Leaky Cases is the title of my solo exhibition at the Bewaerschole in Burgh-Haamstede, the Netherlands, 20 July – 18 August (and the bookstore De Koperen Tuin in Goes as a satellite). I developed new works for the historical space as a result of a short residency on Schouwen-Duiveland.
One of the works was Leaky Bag XXXL, a giant bag made of fermented textiles. I asked a number of Burgh-Haamstede residents to bury pieces of canvas at self-selected locations, for example the beach ´t Oude Vuur, the Walvis bunker, etc. After a period of time, the canvases were dug up. The canvases are full of movements and changes, stains and holes; the canvases have been fermented by leaves and other organic material, snails, spiders, centipedes, beetles and other soil animals. After digging up 12 of the 13 canvases – one canvas was taken by the soil – I sewed the canvases into Leaky Bag XXXL. The giant bag, hanging in the space, leaks all kinds of elements, including seeds collected on Schouwen-Duiveland and residual materials from my work processes. Attached to the bag are labels listing information about the canvases (location, duration, people involved, etc.).
Everything is constantly in motion – capital, goods, ideas, people, microbes, etc. Nothing remains solidified – through all these movements, embraces and collisions, everything is subject to change: microbes, for example, travel in and with people through seas and other landscapes.
I also showed the work Leaky Boxes, carpets composed of cardboard boxes I collected in various supermarkets. I cut these boxes apart, arranged them according to texts, symbols, logos, images and colors, and sewed them back together again, creating a large tapestry of new dynamics, contradictions, displacements, patterns and cross-connections. From the textual information it is somewhat possible to tell who the sender and receiver are, it is a form to communicate over long distances – for example the ports of Hong Kong and Rotterdam – and it is a form that requires trust (that in one place in the world, for example, a logo “this contains no traces of nuts” means the same as in another place in the world).

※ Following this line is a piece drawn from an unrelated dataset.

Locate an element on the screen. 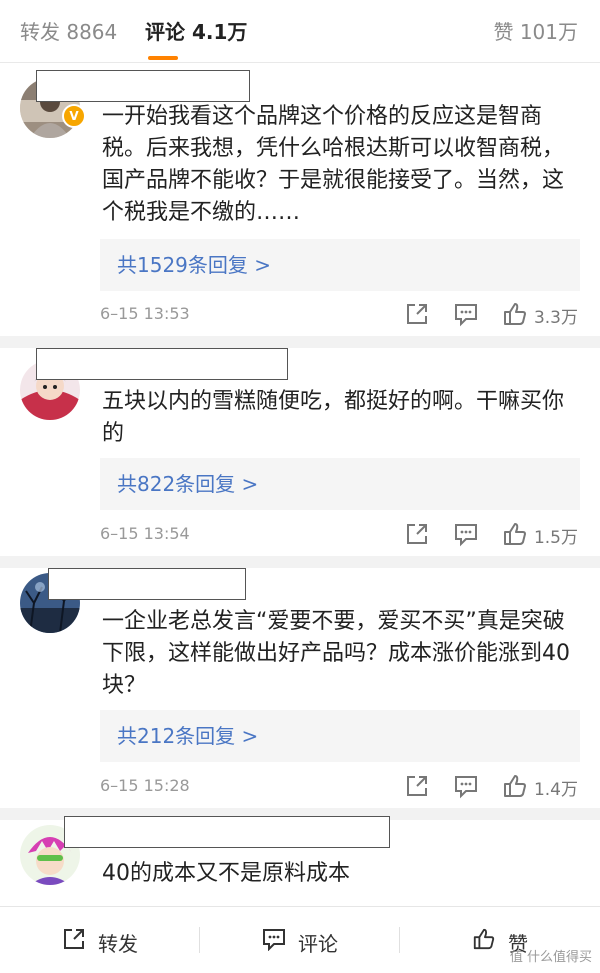  comment-text: 40的成本又不是原料成本 is located at coordinates (226, 874).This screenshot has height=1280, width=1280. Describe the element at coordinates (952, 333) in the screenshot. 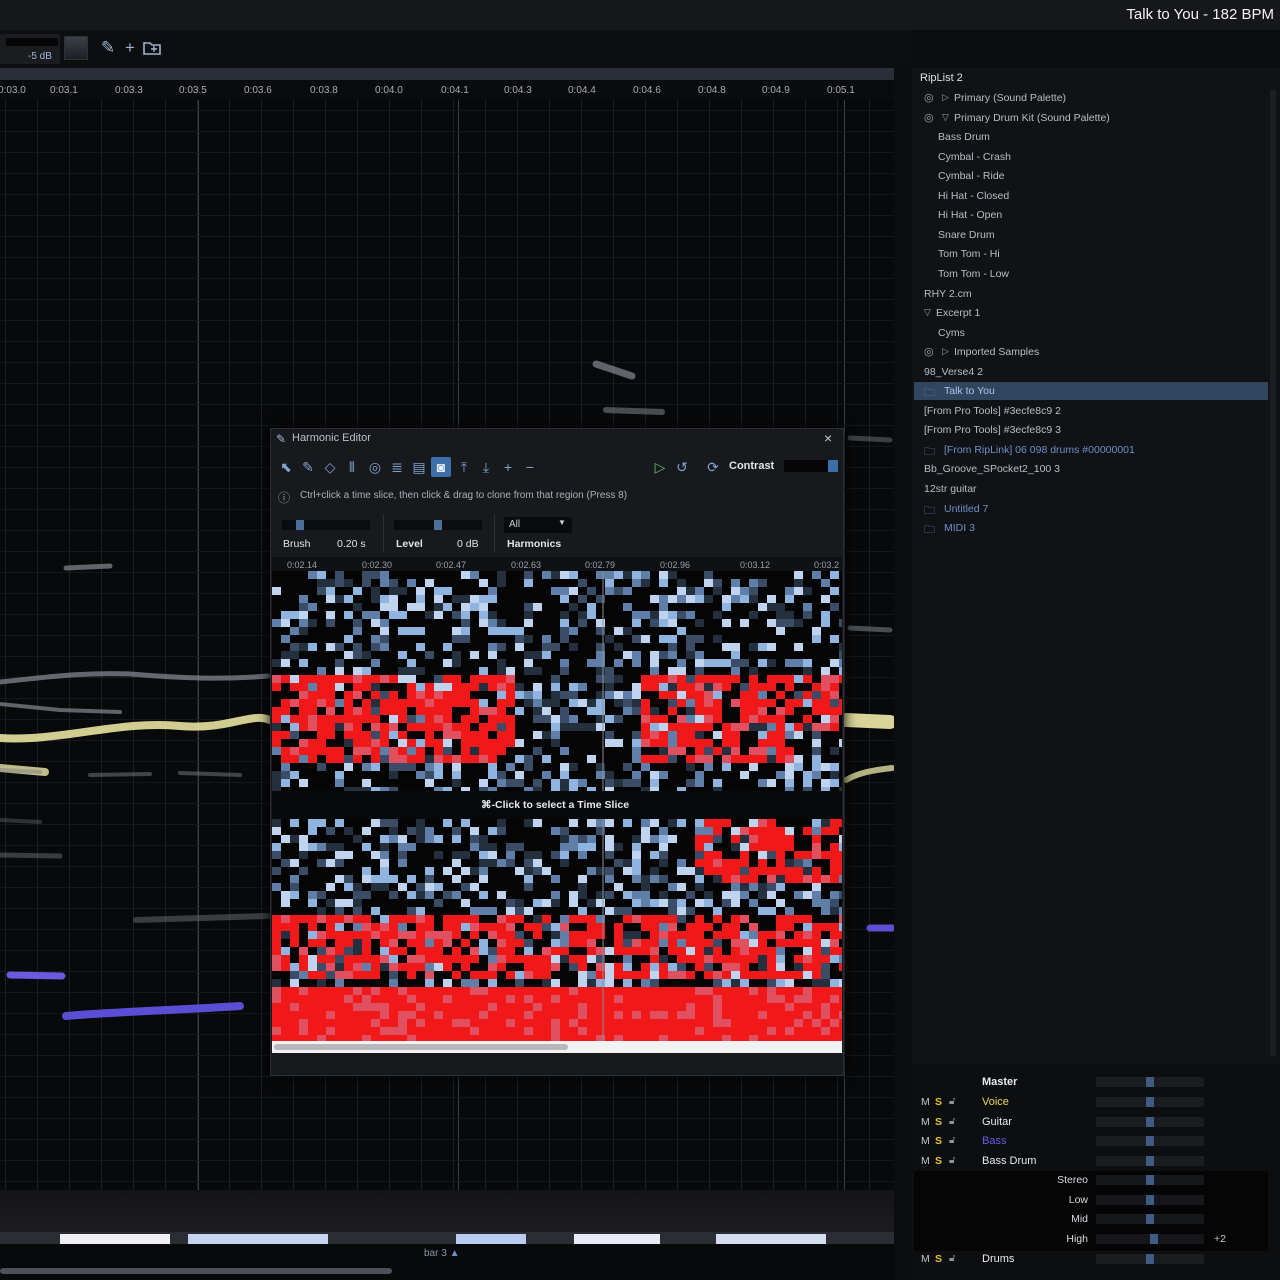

I invited writer and writer Roy Voragen to share his project A Curated Suitcase at the Bewaerschole to reflect on the themes of the Bewaerschole’s exhibition series through publications (see here). For the exhibition Leaky Cases, Roy Voragen selected publications – books, zines, etc – about migration, borders and visas created by artists, poets and scientists. During the opening, Roy unpacked the suitcase together with the audience.
Roy also wrote 17 new performance scores – which I hand-embroidered on textile cloths – playing with and critiquing borders. And the texts were displayed at the Bewaerschole and the bookstore De Koperen Tuin in Goes.
In my exhibition Leaky Cases I also decided to revisit the painting Welcome to the lonely planet (from the series Typology of an ideal landscape, 2011). For this painting I visited travel agencies pretending to go on a trip to gain access to the world of vacation advertising and brochures – meant to seduce – filled with stock photos of people sunbathing and skiing. By revisiting the work and recontextualize it in this exhibition I intended to let the painting leak onto the floor and allow for its connotations to shift and redirect.
Leakage involves a variety of processes: erode, sediment, scour, symbiotize, move, penetrate, move, migrate, create and exchange ideas, etc. We and others are constantly moving. Migration involves not only people, but also seeds, bacteria, viruses, birds and dunes (walking land).
Lines change. Lines meander. Story lines. Family lines. Coastal lines. Lines leak. Lines fragment. Boundaries are drawn, redrawn. And boundaries go haywire. Boundaries infiltrate stories. Stories with vast branches overflow borders.